• [RECORD EXTRACTS]
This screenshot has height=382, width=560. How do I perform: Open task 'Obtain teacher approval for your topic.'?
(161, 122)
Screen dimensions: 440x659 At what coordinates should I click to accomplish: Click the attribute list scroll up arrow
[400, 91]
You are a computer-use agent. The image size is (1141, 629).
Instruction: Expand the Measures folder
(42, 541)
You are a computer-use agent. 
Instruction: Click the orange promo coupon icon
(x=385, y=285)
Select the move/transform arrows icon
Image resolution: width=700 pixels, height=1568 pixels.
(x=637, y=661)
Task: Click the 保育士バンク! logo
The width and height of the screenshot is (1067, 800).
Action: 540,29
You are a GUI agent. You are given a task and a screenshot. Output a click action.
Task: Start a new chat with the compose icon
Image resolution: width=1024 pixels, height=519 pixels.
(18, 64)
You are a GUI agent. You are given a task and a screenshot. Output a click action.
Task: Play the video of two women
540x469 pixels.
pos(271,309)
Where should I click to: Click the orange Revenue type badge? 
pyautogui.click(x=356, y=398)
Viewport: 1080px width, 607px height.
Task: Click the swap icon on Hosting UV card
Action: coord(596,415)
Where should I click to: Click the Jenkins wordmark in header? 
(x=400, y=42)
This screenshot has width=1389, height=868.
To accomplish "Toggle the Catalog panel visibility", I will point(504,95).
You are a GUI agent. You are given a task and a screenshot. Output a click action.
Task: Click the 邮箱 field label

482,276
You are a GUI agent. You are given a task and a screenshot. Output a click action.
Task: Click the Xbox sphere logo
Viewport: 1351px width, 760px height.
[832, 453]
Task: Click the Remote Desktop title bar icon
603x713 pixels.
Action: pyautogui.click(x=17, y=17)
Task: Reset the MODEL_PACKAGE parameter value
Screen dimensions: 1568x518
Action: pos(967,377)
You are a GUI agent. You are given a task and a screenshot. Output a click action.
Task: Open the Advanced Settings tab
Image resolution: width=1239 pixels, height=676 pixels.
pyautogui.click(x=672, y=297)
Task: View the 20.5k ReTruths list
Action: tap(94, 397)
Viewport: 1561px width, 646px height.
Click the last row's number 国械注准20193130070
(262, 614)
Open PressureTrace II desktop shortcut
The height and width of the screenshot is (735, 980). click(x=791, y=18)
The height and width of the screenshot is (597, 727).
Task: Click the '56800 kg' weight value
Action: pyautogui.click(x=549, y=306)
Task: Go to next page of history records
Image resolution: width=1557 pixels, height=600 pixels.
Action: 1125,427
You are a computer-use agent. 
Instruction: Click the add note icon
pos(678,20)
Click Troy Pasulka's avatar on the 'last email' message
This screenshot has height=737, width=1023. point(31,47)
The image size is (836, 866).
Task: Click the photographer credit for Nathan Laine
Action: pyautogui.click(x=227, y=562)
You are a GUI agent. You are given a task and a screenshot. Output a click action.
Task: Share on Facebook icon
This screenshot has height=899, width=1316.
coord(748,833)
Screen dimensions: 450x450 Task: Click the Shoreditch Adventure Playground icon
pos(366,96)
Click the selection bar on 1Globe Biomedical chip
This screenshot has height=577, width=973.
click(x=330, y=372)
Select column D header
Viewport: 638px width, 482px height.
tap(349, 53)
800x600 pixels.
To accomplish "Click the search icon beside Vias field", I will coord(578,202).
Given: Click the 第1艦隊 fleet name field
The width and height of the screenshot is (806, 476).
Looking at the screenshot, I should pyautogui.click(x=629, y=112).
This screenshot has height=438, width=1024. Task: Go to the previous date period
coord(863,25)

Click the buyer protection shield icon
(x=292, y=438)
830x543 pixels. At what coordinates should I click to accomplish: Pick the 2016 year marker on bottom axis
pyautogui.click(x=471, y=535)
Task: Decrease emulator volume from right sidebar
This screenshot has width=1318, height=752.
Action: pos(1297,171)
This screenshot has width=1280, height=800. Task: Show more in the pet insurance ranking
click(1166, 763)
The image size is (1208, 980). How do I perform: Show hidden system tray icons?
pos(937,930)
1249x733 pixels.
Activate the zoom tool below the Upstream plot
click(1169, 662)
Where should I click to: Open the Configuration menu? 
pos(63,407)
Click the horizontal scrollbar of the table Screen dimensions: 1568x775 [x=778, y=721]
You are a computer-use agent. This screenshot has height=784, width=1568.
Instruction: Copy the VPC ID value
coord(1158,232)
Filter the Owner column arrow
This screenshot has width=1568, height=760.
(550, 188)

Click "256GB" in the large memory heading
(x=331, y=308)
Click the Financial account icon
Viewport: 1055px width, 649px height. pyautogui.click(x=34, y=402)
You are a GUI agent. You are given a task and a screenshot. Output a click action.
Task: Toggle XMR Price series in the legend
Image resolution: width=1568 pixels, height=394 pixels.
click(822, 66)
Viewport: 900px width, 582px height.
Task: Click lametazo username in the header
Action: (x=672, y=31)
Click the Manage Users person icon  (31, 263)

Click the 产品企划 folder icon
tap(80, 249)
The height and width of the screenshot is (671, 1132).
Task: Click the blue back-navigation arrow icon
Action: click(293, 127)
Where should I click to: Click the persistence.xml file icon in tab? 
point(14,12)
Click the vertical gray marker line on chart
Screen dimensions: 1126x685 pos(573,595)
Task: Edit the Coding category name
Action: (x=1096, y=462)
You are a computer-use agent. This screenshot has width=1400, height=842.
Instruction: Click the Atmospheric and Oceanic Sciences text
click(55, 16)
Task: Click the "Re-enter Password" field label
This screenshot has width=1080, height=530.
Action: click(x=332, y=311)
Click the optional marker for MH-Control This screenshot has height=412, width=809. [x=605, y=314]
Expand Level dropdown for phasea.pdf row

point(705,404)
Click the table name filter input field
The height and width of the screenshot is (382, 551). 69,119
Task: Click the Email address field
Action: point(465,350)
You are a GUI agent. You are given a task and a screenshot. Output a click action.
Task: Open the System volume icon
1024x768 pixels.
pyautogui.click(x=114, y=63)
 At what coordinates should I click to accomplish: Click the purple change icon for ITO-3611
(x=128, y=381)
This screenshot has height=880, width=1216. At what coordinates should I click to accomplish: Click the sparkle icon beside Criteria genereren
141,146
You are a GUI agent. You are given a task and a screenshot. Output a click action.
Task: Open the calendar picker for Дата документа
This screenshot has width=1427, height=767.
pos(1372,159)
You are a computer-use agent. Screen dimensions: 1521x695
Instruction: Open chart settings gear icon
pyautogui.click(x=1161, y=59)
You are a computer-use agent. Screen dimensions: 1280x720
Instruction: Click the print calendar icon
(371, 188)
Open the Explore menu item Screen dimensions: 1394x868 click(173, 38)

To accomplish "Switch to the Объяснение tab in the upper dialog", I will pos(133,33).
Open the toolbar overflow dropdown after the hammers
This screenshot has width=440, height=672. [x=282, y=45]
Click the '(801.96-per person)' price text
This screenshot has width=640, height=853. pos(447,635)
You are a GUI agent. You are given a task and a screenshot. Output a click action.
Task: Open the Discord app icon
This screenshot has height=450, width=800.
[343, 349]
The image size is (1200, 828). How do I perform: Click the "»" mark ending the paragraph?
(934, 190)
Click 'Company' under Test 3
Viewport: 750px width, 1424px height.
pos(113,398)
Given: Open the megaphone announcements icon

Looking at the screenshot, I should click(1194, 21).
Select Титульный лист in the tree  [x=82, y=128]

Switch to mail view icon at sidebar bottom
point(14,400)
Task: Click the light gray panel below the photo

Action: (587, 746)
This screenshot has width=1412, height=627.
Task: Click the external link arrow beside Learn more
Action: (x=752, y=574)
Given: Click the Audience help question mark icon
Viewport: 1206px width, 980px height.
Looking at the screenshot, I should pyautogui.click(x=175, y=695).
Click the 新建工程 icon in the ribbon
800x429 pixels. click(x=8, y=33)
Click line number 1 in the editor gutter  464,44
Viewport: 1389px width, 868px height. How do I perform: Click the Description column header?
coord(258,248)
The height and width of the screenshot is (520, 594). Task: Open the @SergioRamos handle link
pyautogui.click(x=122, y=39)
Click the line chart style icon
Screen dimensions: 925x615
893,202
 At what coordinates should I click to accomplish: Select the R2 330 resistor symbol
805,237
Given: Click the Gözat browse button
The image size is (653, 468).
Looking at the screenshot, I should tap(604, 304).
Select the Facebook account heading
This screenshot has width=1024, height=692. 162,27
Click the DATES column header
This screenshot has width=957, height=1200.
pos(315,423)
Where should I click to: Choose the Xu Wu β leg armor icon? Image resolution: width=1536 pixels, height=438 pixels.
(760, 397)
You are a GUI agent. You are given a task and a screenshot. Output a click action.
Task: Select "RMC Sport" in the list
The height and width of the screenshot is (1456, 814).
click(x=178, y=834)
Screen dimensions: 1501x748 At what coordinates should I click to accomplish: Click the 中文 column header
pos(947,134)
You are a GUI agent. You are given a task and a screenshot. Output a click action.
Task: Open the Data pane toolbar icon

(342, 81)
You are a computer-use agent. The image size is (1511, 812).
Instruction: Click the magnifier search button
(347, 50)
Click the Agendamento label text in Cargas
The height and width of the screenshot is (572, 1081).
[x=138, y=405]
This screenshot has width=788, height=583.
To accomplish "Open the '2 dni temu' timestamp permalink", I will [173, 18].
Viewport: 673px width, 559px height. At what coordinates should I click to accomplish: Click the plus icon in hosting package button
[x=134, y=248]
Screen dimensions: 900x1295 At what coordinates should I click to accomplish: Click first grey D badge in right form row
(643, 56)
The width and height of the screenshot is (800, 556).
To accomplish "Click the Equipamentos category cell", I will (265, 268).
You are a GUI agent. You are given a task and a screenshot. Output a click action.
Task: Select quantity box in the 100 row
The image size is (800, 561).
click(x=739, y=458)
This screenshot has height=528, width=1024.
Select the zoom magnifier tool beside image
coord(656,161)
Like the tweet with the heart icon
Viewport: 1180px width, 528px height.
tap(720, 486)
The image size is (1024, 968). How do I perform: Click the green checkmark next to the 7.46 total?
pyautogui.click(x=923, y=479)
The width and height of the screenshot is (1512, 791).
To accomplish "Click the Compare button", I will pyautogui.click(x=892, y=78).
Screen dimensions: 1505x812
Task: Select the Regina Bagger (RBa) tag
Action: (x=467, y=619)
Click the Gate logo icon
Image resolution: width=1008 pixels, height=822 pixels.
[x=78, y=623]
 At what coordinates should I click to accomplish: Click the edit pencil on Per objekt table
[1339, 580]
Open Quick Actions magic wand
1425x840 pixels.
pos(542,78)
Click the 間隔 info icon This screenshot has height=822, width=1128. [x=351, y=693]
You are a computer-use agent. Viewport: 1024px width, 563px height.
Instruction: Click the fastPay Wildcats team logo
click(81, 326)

• [PROBLEM REQUIREMENTS] Locate the word "Toggle" in the records and collect each line it appears in.

• [TASK OUTPUT]
To accomplish "Toggle the Catalog panel visibility", I will point(504,95).
Task: Toggle XMR Price series in the legend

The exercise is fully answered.